**Exercise prompt**
From the first record through the last, copy each one exactly.

**Dataset records**
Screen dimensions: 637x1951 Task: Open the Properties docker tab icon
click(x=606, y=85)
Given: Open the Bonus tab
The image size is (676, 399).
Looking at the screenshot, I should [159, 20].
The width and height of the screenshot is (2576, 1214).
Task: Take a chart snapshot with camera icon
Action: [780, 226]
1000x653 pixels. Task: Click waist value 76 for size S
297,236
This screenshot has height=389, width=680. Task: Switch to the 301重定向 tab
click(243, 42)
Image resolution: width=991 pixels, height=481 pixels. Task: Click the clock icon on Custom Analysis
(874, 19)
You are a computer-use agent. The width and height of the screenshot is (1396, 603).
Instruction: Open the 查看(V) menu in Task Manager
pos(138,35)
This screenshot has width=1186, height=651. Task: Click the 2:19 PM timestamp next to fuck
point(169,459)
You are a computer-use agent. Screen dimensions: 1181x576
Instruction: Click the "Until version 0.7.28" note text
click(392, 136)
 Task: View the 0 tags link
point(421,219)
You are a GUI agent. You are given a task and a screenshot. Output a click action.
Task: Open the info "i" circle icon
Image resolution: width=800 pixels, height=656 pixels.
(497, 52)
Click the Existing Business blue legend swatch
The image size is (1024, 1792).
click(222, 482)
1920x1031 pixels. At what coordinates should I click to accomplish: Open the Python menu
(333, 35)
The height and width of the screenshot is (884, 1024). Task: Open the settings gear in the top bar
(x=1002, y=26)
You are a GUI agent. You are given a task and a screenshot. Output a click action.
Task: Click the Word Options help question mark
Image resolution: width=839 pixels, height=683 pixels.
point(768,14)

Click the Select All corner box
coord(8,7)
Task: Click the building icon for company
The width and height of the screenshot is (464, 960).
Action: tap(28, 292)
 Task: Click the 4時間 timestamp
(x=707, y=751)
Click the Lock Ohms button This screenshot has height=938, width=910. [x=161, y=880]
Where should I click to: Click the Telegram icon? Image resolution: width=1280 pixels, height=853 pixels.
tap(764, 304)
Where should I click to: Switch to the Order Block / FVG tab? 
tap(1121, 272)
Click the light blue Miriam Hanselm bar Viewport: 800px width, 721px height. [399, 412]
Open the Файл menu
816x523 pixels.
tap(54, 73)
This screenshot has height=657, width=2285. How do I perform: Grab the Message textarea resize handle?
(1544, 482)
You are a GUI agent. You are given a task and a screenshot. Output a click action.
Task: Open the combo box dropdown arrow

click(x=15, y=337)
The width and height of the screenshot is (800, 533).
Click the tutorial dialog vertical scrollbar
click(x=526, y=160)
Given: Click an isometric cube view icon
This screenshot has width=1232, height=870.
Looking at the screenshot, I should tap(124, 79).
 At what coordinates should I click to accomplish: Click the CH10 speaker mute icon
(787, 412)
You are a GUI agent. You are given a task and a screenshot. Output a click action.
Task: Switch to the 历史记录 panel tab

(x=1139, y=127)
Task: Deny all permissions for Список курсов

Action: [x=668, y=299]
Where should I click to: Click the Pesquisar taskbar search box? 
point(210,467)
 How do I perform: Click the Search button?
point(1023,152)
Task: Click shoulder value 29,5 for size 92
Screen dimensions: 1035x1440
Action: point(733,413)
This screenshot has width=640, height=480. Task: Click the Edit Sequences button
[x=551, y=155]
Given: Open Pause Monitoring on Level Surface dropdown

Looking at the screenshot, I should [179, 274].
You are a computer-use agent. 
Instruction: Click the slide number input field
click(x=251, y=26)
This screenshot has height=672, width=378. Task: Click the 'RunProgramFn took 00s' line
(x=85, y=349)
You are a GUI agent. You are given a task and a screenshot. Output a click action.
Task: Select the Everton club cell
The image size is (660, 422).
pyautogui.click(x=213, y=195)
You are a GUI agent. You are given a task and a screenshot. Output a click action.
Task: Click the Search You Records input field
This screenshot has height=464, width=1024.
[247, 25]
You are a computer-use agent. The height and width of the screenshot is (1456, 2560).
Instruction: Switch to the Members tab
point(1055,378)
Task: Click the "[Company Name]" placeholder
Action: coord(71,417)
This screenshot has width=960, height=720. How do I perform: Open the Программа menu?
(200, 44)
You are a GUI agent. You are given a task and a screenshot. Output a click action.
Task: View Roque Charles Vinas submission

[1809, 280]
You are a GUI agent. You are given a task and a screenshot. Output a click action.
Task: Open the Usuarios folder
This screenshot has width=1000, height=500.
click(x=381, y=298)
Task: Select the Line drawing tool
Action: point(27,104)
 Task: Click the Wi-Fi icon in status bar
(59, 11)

**Answer to the exercise**
Screen dimensions: 637x1951 Task: Open the Properties docker tab icon
click(x=606, y=85)
Given: Open the Bonus tab
The image size is (676, 399).
Looking at the screenshot, I should [159, 20].
The width and height of the screenshot is (2576, 1214).
Task: Take a chart snapshot with camera icon
Action: [780, 226]
1000x653 pixels. Task: Click waist value 76 for size S
297,236
This screenshot has height=389, width=680. Task: Switch to the 301重定向 tab
click(243, 42)
Image resolution: width=991 pixels, height=481 pixels. Task: Click the clock icon on Custom Analysis
(874, 19)
You are a computer-use agent. The width and height of the screenshot is (1396, 603).
Instruction: Open the 查看(V) menu in Task Manager
pos(138,35)
This screenshot has width=1186, height=651. Task: Click the 2:19 PM timestamp next to fuck
point(169,459)
You are a computer-use agent. Screen dimensions: 1181x576
Instruction: Click the "Until version 0.7.28" note text
click(392, 136)
 Task: View the 0 tags link
point(421,219)
You are a GUI agent. You are given a task and a screenshot. Output a click action.
Task: Open the info "i" circle icon
Image resolution: width=800 pixels, height=656 pixels.
(497, 52)
Click the Existing Business blue legend swatch
The image size is (1024, 1792).
click(222, 482)
1920x1031 pixels. At what coordinates should I click to accomplish: Open the Python menu
(333, 35)
The height and width of the screenshot is (884, 1024). Task: Open the settings gear in the top bar
(x=1002, y=26)
You are a GUI agent. You are given a task and a screenshot. Output a click action.
Task: Click the Word Options help question mark
Image resolution: width=839 pixels, height=683 pixels.
point(768,14)

Click the Select All corner box
coord(8,7)
Task: Click the building icon for company
The width and height of the screenshot is (464, 960).
Action: tap(28, 292)
 Task: Click the 4時間 timestamp
(x=707, y=751)
Click the Lock Ohms button This screenshot has height=938, width=910. [x=161, y=880]
Where should I click to: Click the Telegram icon? Image resolution: width=1280 pixels, height=853 pixels.
tap(764, 304)
Where should I click to: Switch to the Order Block / FVG tab? 
tap(1121, 272)
Click the light blue Miriam Hanselm bar Viewport: 800px width, 721px height. [399, 412]
Open the Файл menu
816x523 pixels.
tap(54, 73)
This screenshot has height=657, width=2285. How do I perform: Grab the Message textarea resize handle?
(1544, 482)
You are a GUI agent. You are given a task and a screenshot. Output a click action.
Task: Open the combo box dropdown arrow

click(x=15, y=337)
The width and height of the screenshot is (800, 533).
Click the tutorial dialog vertical scrollbar
click(x=526, y=160)
Given: Click an isometric cube view icon
This screenshot has width=1232, height=870.
Looking at the screenshot, I should tap(124, 79).
 At what coordinates should I click to accomplish: Click the CH10 speaker mute icon
(787, 412)
You are a GUI agent. You are given a task and a screenshot. Output a click action.
Task: Switch to the 历史记录 panel tab

(x=1139, y=127)
Task: Deny all permissions for Список курсов

Action: [x=668, y=299]
Where should I click to: Click the Pesquisar taskbar search box? 
point(210,467)
 How do I perform: Click the Search button?
point(1023,152)
Task: Click shoulder value 29,5 for size 92
Screen dimensions: 1035x1440
Action: point(733,413)
This screenshot has width=640, height=480. Task: Click the Edit Sequences button
[x=551, y=155]
Given: Open Pause Monitoring on Level Surface dropdown

Looking at the screenshot, I should [179, 274].
You are a computer-use agent. 
Instruction: Click the slide number input field
click(x=251, y=26)
This screenshot has height=672, width=378. Task: Click the 'RunProgramFn took 00s' line
(x=85, y=349)
You are a GUI agent. You are given a task and a screenshot. Output a click action.
Task: Select the Everton club cell
The image size is (660, 422).
pyautogui.click(x=213, y=195)
You are a GUI agent. You are given a task and a screenshot. Output a click action.
Task: Click the Search You Records input field
This screenshot has height=464, width=1024.
[247, 25]
You are a computer-use agent. The height and width of the screenshot is (1456, 2560).
Instruction: Switch to the Members tab
point(1055,378)
Task: Click the "[Company Name]" placeholder
Action: coord(71,417)
This screenshot has width=960, height=720. How do I perform: Open the Программа menu?
(200, 44)
You are a GUI agent. You are given a task and a screenshot. Output a click action.
Task: View Roque Charles Vinas submission

[1809, 280]
You are a GUI agent. You are given a task and a screenshot. Output a click action.
Task: Open the Usuarios folder
This screenshot has width=1000, height=500.
click(x=381, y=298)
Task: Select the Line drawing tool
Action: point(27,104)
 Task: Click the Wi-Fi icon in status bar
(59, 11)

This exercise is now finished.